WHAT THE TASK ASKS: Format the lines below as a Markdown table with the columns Row and Line, numbering each line in Row and omitting blank lines.

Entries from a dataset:
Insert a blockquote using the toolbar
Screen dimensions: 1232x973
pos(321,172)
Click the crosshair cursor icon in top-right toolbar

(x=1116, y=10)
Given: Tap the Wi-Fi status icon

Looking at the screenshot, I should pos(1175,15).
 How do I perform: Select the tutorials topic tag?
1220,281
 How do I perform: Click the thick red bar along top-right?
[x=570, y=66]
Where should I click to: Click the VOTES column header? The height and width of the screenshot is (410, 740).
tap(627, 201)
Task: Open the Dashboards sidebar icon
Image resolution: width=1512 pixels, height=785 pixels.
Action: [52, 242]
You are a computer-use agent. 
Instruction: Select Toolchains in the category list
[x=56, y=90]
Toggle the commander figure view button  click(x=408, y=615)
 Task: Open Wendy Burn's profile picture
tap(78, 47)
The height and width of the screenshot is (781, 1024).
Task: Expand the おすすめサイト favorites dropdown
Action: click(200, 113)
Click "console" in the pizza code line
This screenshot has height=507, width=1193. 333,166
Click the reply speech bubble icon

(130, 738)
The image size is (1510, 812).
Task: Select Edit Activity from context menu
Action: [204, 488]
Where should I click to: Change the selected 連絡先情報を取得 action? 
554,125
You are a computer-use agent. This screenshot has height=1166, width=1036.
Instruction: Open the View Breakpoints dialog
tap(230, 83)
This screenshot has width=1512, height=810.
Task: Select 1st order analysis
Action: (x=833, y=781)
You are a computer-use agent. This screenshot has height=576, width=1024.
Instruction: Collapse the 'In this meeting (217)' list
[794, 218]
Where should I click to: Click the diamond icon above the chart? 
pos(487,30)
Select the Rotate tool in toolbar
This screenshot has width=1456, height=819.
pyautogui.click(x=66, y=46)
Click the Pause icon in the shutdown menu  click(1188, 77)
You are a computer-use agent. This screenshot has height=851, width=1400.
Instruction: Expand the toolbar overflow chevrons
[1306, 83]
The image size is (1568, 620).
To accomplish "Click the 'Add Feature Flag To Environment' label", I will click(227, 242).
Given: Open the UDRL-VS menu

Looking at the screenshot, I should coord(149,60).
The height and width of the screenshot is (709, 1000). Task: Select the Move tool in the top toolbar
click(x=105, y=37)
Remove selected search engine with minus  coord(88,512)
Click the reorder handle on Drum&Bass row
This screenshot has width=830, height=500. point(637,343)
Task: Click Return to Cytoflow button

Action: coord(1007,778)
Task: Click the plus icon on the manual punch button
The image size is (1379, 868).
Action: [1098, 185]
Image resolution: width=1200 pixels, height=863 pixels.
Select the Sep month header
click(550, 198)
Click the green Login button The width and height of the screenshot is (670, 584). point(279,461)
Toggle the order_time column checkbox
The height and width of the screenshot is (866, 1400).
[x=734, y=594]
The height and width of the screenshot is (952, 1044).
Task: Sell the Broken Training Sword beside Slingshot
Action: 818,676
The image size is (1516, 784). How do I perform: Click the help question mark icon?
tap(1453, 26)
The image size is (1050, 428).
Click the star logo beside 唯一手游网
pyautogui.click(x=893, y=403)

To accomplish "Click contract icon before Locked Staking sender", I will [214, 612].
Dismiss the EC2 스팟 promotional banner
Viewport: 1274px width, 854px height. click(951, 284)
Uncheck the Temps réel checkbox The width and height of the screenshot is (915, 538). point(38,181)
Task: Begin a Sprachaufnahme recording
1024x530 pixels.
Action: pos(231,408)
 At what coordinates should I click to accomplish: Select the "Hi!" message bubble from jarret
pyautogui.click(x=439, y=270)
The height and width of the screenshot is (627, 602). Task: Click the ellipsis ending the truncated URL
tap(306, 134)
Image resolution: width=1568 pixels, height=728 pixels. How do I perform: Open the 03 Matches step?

RESULT FOR THIS EXERCISE:
| Row | Line |
|---|---|
| 1 | Insert a blockquote using the toolbar |
| 2 | Screen dimensions: 1232x973 |
| 3 | pos(321,172) |
| 4 | Click the crosshair cursor icon in top-right toolbar |
| 5 | (x=1116, y=10) |
| 6 | Given: Tap the Wi-Fi status icon |
| 7 | Looking at the screenshot, I should pos(1175,15). |
| 8 |  How do I perform: Select the tutorials topic tag? |
| 9 | 1220,281 |
| 10 |  How do I perform: Click the thick red bar along top-right? |
| 11 | [x=570, y=66] |
| 12 | Where should I click to: Click the VOTES column header? The height and width of the screenshot is (410, 740). |
| 13 | tap(627, 201) |
| 14 | Task: Open the Dashboards sidebar icon |
| 15 | Image resolution: width=1512 pixels, height=785 pixels. |
| 16 | Action: [52, 242] |
| 17 | You are a computer-use agent.  |
| 18 | Instruction: Select Toolchains in the category list |
| 19 | [x=56, y=90] |
| 20 | Toggle the commander figure view button  click(x=408, y=615) |
| 21 |  Task: Open Wendy Burn's profile picture |
| 22 | tap(78, 47) |
| 23 | The height and width of the screenshot is (781, 1024). |
| 24 | Task: Expand the おすすめサイト favorites dropdown |
| 25 | Action: click(200, 113) |
| 26 | Click "console" in the pizza code line |
| 27 | This screenshot has height=507, width=1193. 333,166 |
| 28 | Click the reply speech bubble icon |
| 29 | (130, 738) |
| 30 | The image size is (1510, 812). |
| 31 | Task: Select Edit Activity from context menu |
| 32 | Action: [204, 488] |
| 33 | Where should I click to: Change the selected 連絡先情報を取得 action?  |
| 34 | 554,125 |
| 35 | You are a computer-use agent. This screenshot has height=1166, width=1036. |
| 36 | Instruction: Open the View Breakpoints dialog |
| 37 | tap(230, 83) |
| 38 | This screenshot has width=1512, height=810. |
| 39 | Task: Select 1st order analysis |
| 40 | Action: (x=833, y=781) |
| 41 | You are a computer-use agent. This screenshot has height=576, width=1024. |
| 42 | Instruction: Collapse the 'In this meeting (217)' list |
| 43 | [794, 218] |
| 44 | Where should I click to: Click the diamond icon above the chart?  |
| 45 | pos(487,30) |
| 46 | Select the Rotate tool in toolbar |
| 47 | This screenshot has width=1456, height=819. |
| 48 | pyautogui.click(x=66, y=46) |
| 49 | Click the Pause icon in the shutdown menu  click(1188, 77) |
| 50 | You are a computer-use agent. This screenshot has height=851, width=1400. |
| 51 | Instruction: Expand the toolbar overflow chevrons |
| 52 | [1306, 83] |
| 53 | The image size is (1568, 620). |
| 54 | To accomplish "Click the 'Add Feature Flag To Environment' label", I will click(227, 242). |
| 55 | Given: Open the UDRL-VS menu |
| 56 | Looking at the screenshot, I should coord(149,60). |
| 57 | The height and width of the screenshot is (709, 1000). Task: Select the Move tool in the top toolbar |
| 58 | click(x=105, y=37) |
| 59 | Remove selected search engine with minus  coord(88,512) |
| 60 | Click the reorder handle on Drum&Bass row |
| 61 | This screenshot has width=830, height=500. point(637,343) |
| 62 | Task: Click Return to Cytoflow button |
| 63 | Action: coord(1007,778) |
| 64 | Task: Click the plus icon on the manual punch button |
| 65 | The image size is (1379, 868). |
| 66 | Action: [1098, 185] |
| 67 | Image resolution: width=1200 pixels, height=863 pixels. |
| 68 | Select the Sep month header |
| 69 | click(550, 198) |
| 70 | Click the green Login button The width and height of the screenshot is (670, 584). point(279,461) |
| 71 | Toggle the order_time column checkbox |
| 72 | The height and width of the screenshot is (866, 1400). |
| 73 | [x=734, y=594] |
| 74 | The height and width of the screenshot is (952, 1044). |
| 75 | Task: Sell the Broken Training Sword beside Slingshot |
| 76 | Action: 818,676 |
| 77 | The image size is (1516, 784). How do I perform: Click the help question mark icon? |
| 78 | tap(1453, 26) |
| 79 | The image size is (1050, 428). |
| 80 | Click the star logo beside 唯一手游网 |
| 81 | pyautogui.click(x=893, y=403) |
| 82 | To accomplish "Click contract icon before Locked Staking sender", I will [214, 612]. |
| 83 | Dismiss the EC2 스팟 promotional banner |
| 84 | Viewport: 1274px width, 854px height. click(951, 284) |
| 85 | Uncheck the Temps réel checkbox The width and height of the screenshot is (915, 538). point(38,181) |
| 86 | Task: Begin a Sprachaufnahme recording |
| 87 | 1024x530 pixels. |
| 88 | Action: pos(231,408) |
| 89 |  At what coordinates should I click to accomplish: Select the "Hi!" message bubble from jarret |
| 90 | pyautogui.click(x=439, y=270) |
| 91 | The height and width of the screenshot is (627, 602). Task: Click the ellipsis ending the truncated URL |
| 92 | tap(306, 134) |
| 93 | Image resolution: width=1568 pixels, height=728 pixels. How do I perform: Open the 03 Matches step? |